A study by the authors of the New York Times bestseller Crucial Conversations showed that employees with poor people skills pay a “jerk tax” when being considered for promotion. The online poll, which analyzed 1,650 promotions, debunked the common misconception that jerky behavior is necessary to get ahead in business. The study collected responses via an online survey from 550 book readers in September of 2010 and according to its results, 92% said having poor interpersonal skills hinders advancement in their organization.

Joseph Grenny, co-author of Crucial Conversations, says riding roughshod over others does not increase one’s chances of promotion–in fact, it’s inhibiting. “Too many employees suffer under the misconception that they have to be a jerk to generate the results necessary for workplace advancement. However, those most likely to be promoted excel not only in adding value but also in their interpersonal competencies,” Grenny said.

According to respondents, those most likely to advance in the workplace have strong interpersonal skills, are strong contributors and care a great deal about their organization. The research also reveals that the combination of strong interpersonal skills and strong results are by far the best predictor of whether an employee will be respected as a leader after the promotion.

Grenny advises employees interested in climbing the corporate ladder to learn how to generate results without generating contempt by developing their ability to communicate candidly and effectively with co-workers. He offers four tips for navigating crucial conversations to generate results while improving relationships.

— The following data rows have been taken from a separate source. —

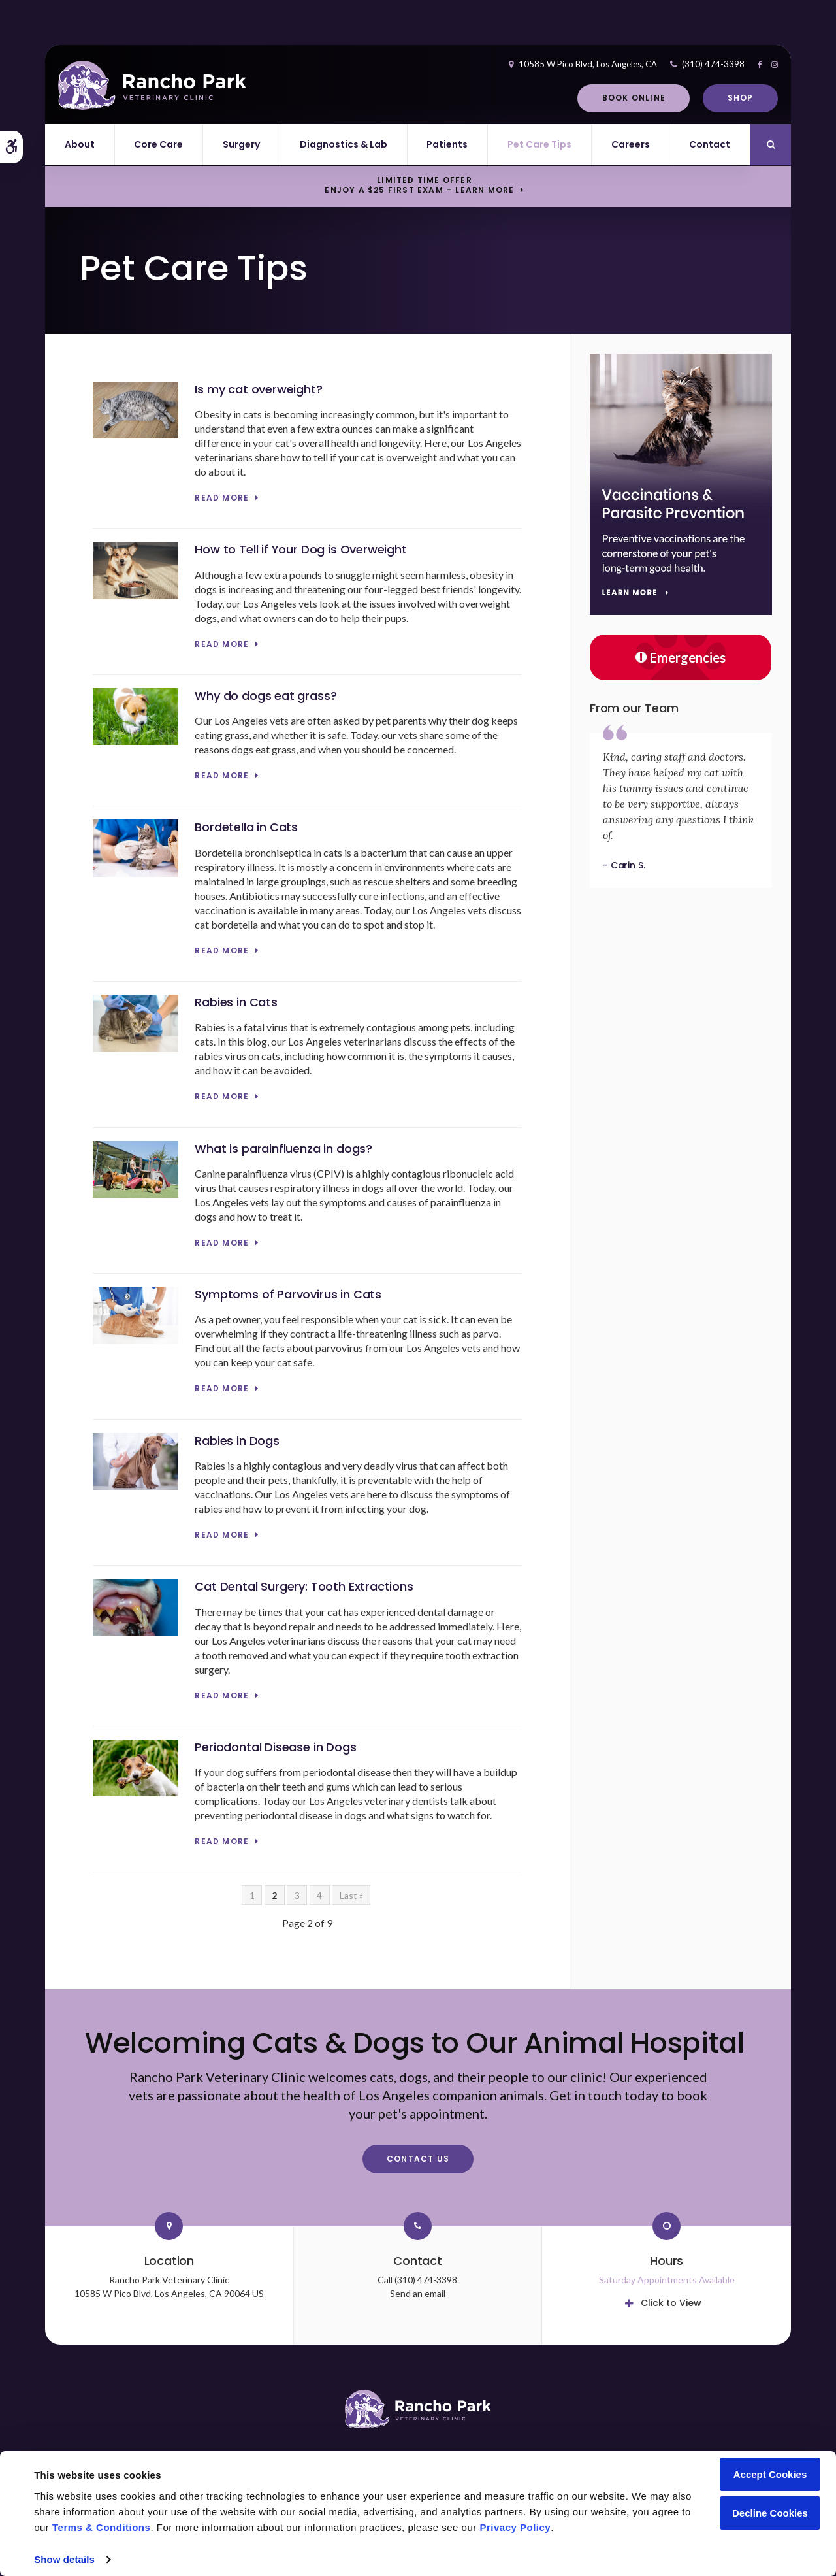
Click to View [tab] (671, 2302)
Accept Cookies (770, 2474)
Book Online (634, 97)
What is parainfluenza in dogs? (283, 1148)
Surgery (241, 144)
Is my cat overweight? (258, 389)
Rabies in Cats (236, 1002)
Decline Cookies (770, 2512)
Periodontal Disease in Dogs (275, 1747)
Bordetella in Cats (246, 827)
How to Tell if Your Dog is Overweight (300, 549)
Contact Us (418, 2158)
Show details (64, 2559)
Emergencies (680, 657)
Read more (222, 498)
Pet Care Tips (539, 144)
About (80, 144)
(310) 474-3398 (713, 64)
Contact (709, 144)
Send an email (417, 2293)
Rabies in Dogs (237, 1440)
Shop (741, 97)
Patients (447, 144)
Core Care (158, 144)
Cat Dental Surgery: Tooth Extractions (304, 1586)
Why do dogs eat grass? (265, 695)
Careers (630, 144)
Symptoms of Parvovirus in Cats (288, 1294)
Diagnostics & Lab (343, 144)
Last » (351, 1895)
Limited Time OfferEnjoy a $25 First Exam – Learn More (419, 185)
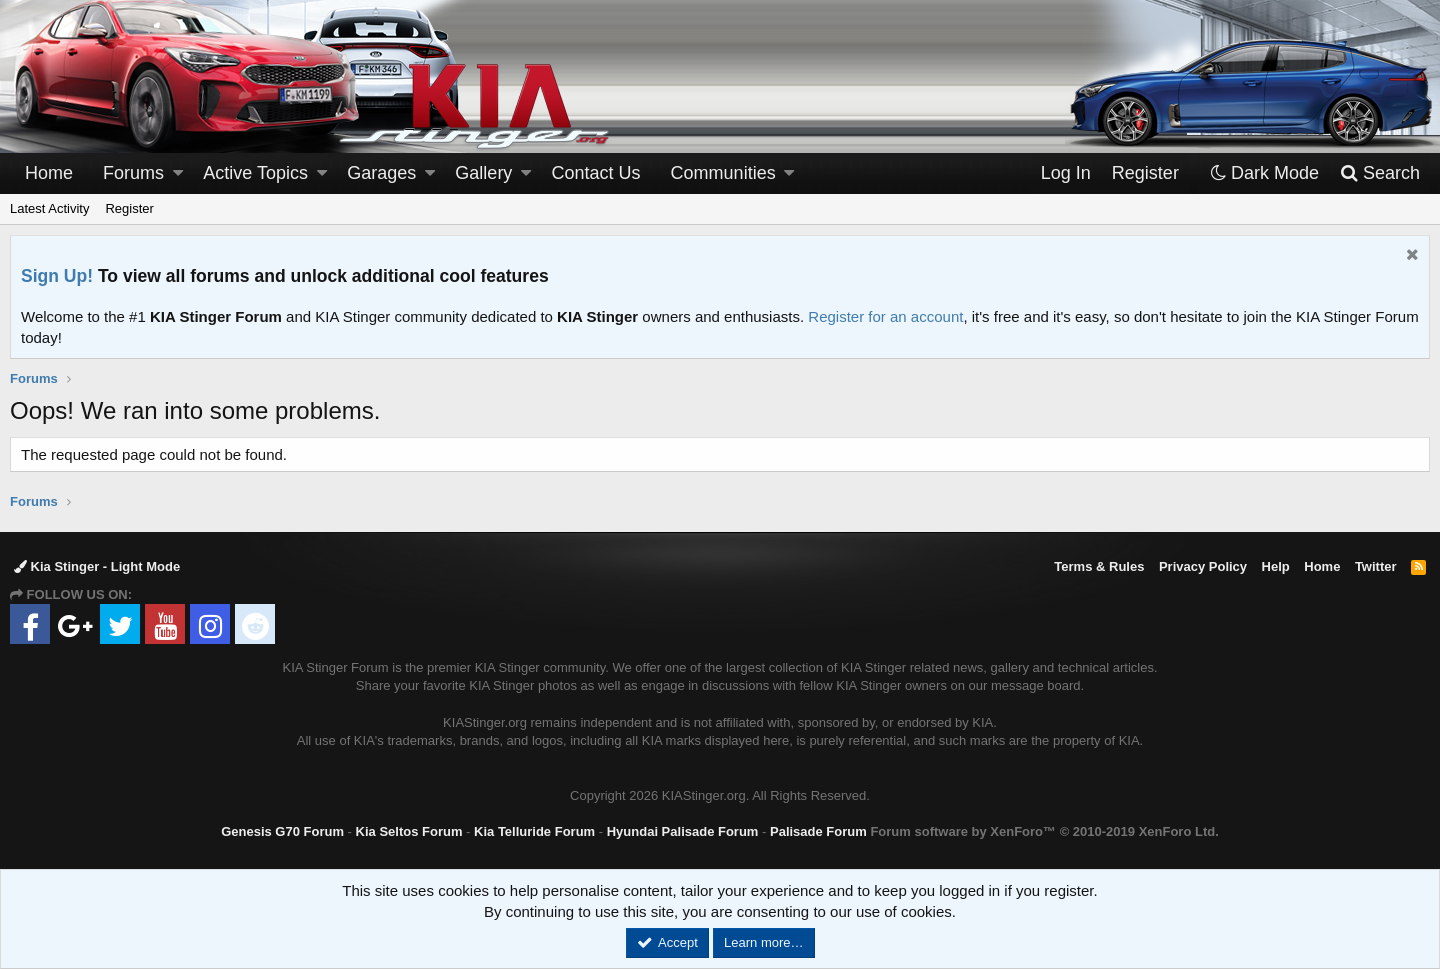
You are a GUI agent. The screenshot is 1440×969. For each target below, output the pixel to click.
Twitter (1376, 566)
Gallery (483, 173)
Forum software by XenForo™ (1044, 831)
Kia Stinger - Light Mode (97, 566)
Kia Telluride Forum (534, 831)
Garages (381, 173)
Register (129, 208)
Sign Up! (57, 276)
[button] (178, 173)
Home (49, 173)
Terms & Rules (1099, 566)
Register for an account (885, 316)
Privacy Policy (1203, 566)
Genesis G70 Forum (282, 831)
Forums (133, 173)
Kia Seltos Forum (409, 831)
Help (1276, 566)
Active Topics (255, 173)
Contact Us (596, 173)
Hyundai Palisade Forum (683, 831)
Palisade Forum (818, 831)
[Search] (1379, 173)
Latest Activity (49, 208)
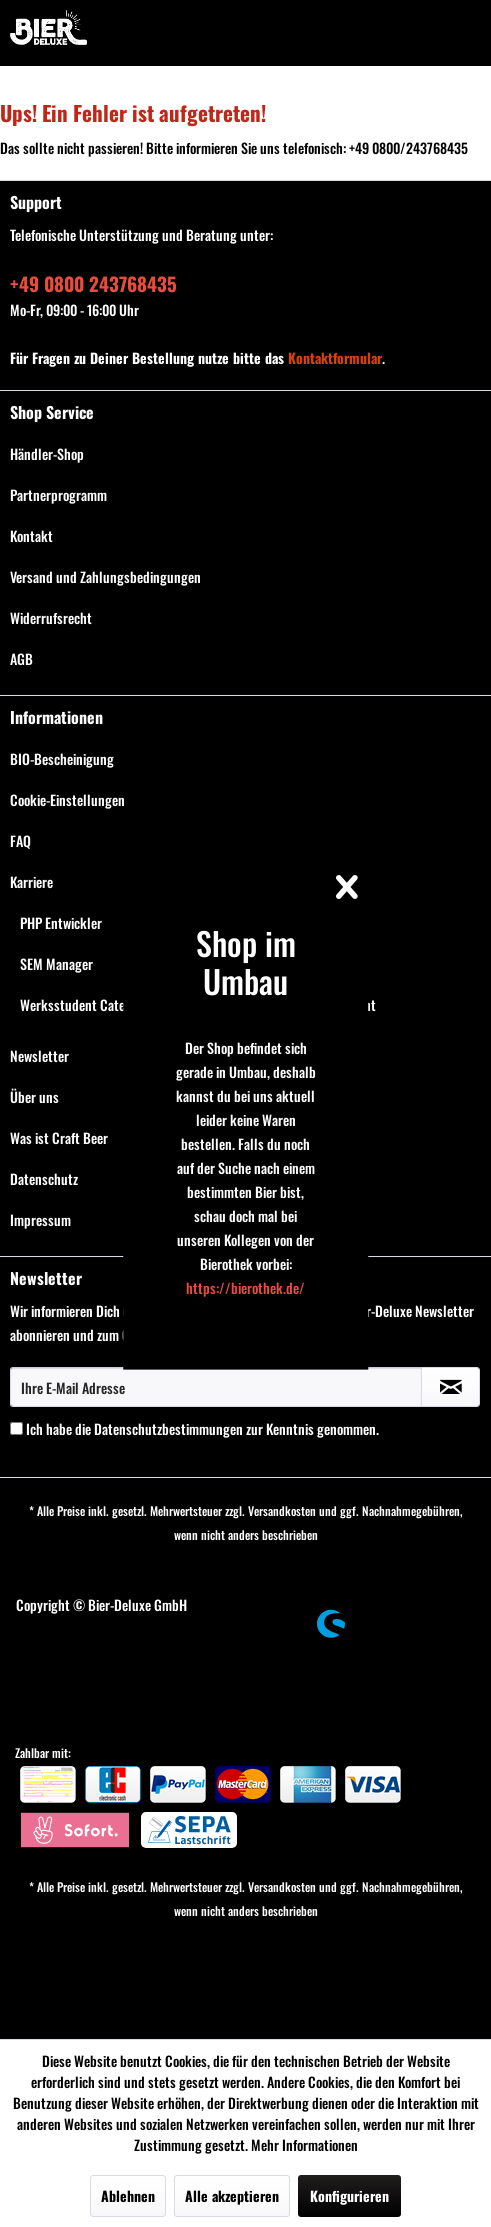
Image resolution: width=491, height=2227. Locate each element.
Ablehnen (128, 2195)
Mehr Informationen (304, 2144)
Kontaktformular (335, 357)
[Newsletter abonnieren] (450, 1387)
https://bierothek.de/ (245, 1287)
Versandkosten (282, 1510)
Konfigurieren (349, 2195)
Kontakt (31, 535)
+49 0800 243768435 (93, 283)
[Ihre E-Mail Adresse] (216, 1387)
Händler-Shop (47, 453)
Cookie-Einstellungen (67, 799)
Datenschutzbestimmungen (168, 1428)
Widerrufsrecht (51, 617)
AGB (21, 658)
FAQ (20, 840)
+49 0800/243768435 (408, 147)
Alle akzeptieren (232, 2195)
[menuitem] (245, 453)
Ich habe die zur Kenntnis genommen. (202, 1428)
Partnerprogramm (58, 494)
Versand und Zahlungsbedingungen (105, 576)
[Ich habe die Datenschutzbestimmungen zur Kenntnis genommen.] (16, 1428)
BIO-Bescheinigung (62, 758)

4 Tips to Climb The Corporate Ladder

  1. Invite dialogue.
    Effective leaders create dialogue while “jerks” settle for monologue. After confidently sharing your views, invite others to do so as well. If you are open to hearing others” points of view, they”ll be more open to yours.
  2. Help others feel safe.
    “Jerks” disguise their harshness as “brutal honesty.” In contrast, effective leaders find a way to be both 100% honest and 100% respectful.
  3. Change your emotions.
    In stressful moments, separate people from the problem. “Jerks” don’t bother with this principle–they make harsh judgments of others and act out those judgments through mistreatment.
  4. Just the facts.
    Respected leaders describe problems in factual terms–stripping out the negative labels and punitive conclusions commonly used by “jerks.” Without the facts, judgmental statements are far from motivating and create animosity and resistance.